I can't say that any of this helps me sort out whether current conditions in SE Asia mean we are particularly at risk of pandemic strain of Avian Flu emerging soon. If nothing else, it is clear that we need to put more effort into understanding the evolution of RNA viruses, in particular. And precisely because it is unclear whether the 1918 strain emerged due to mutation -- perhaps aided by the use of mutagenic chemical weapons on the battlefields of France -- or just plain old recombination, we need to do whatever is possible to reduce the chance of other diseases, such as malaria, producing conditions conducive to the spread of flu bugs in Asia.
GENETICS PRIMER:
First a few words worth of primer on terms. Mutation is an alteration of nucleic acid sequences, caused by mistakes in enzymatic copying, ionizing radiation, or chemicals, within the genome of an individual member of a species.

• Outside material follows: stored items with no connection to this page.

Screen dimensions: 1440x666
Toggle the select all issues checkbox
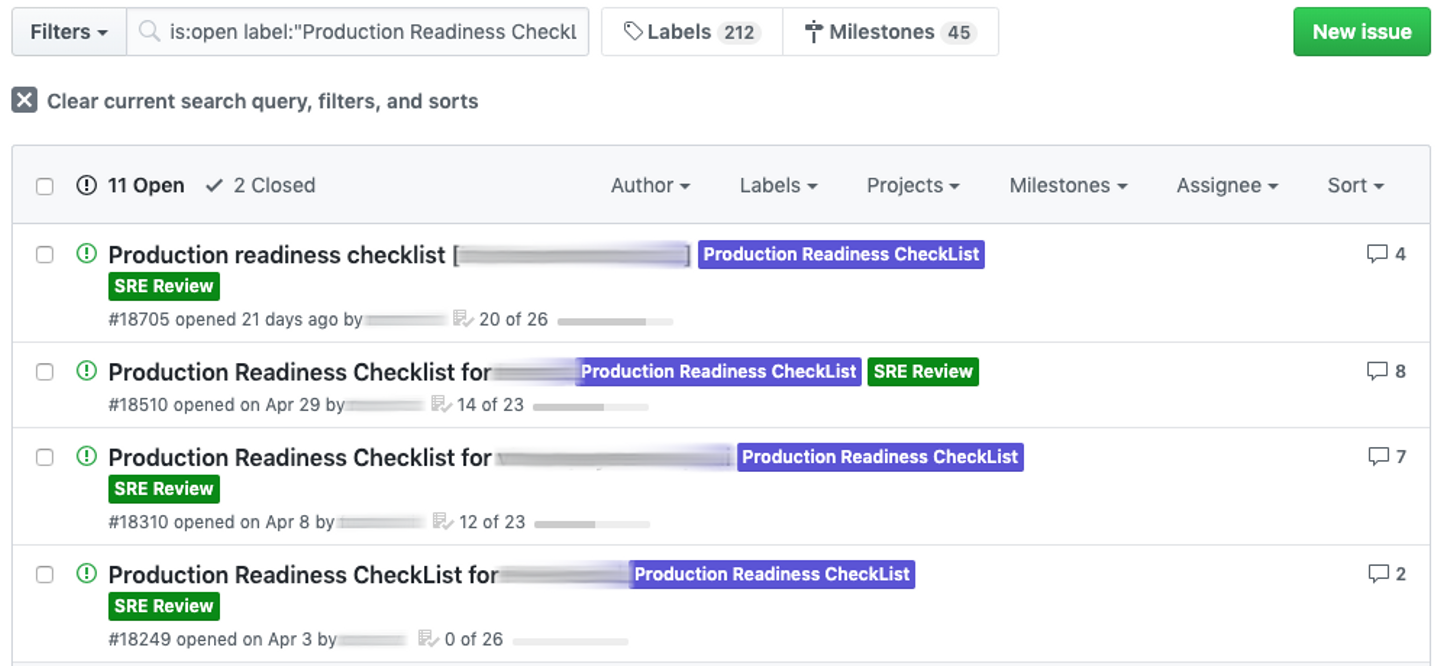pos(45,186)
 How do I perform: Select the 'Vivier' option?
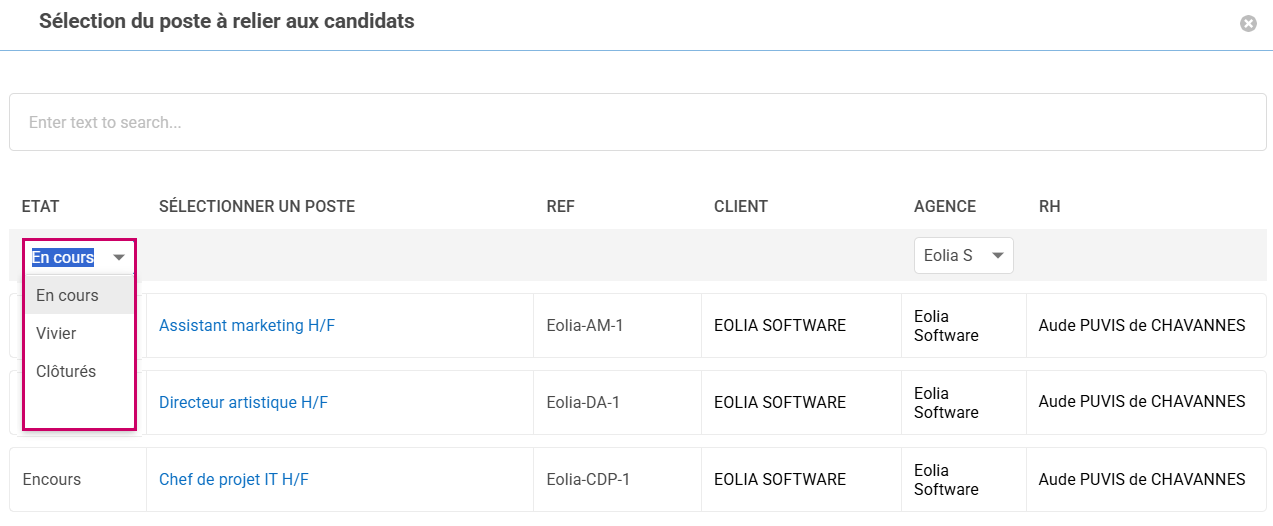pos(57,333)
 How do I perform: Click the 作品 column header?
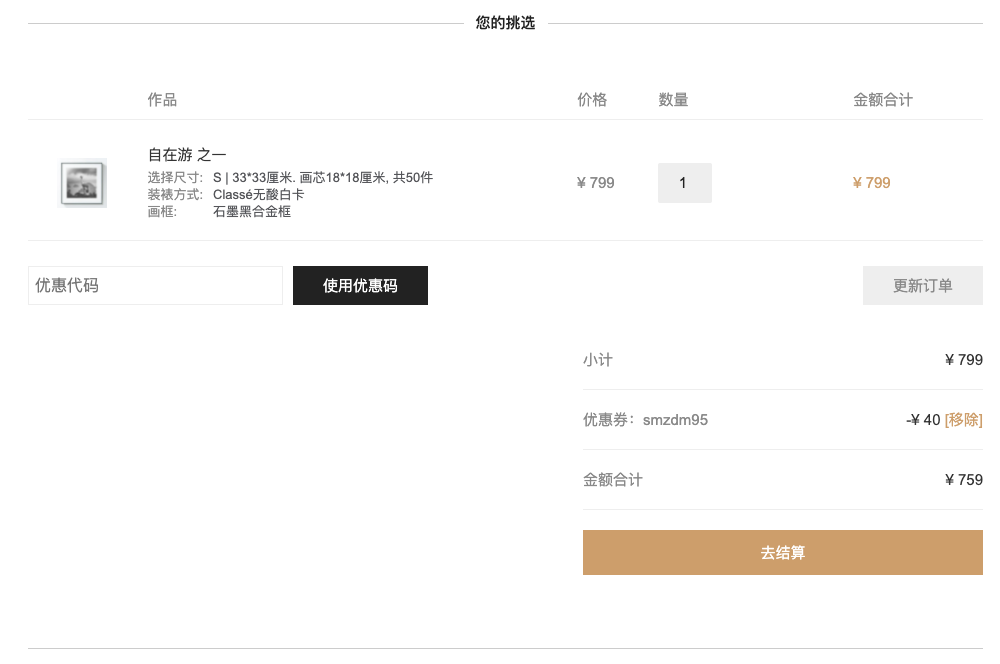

Recombination is an exchange of genetic material between individuals of the same species at the level of individual strands of nucleic acids. For example, Strain A and Strain B of a virus may coincidentally infect the same cell, thereby creating the opportunity for a strand from each to recombine to form a new, hybrid sequence, resulting in Strain C that combines features of A and B. Reassortment is an exchange of chromosomes between strains, which is particularly relevant for segmented viruses. Flu viruses can pick up human or avian sequences by swapping whole chromosomes, and vice versa. (Edited for clarity, 3 March, 2020.)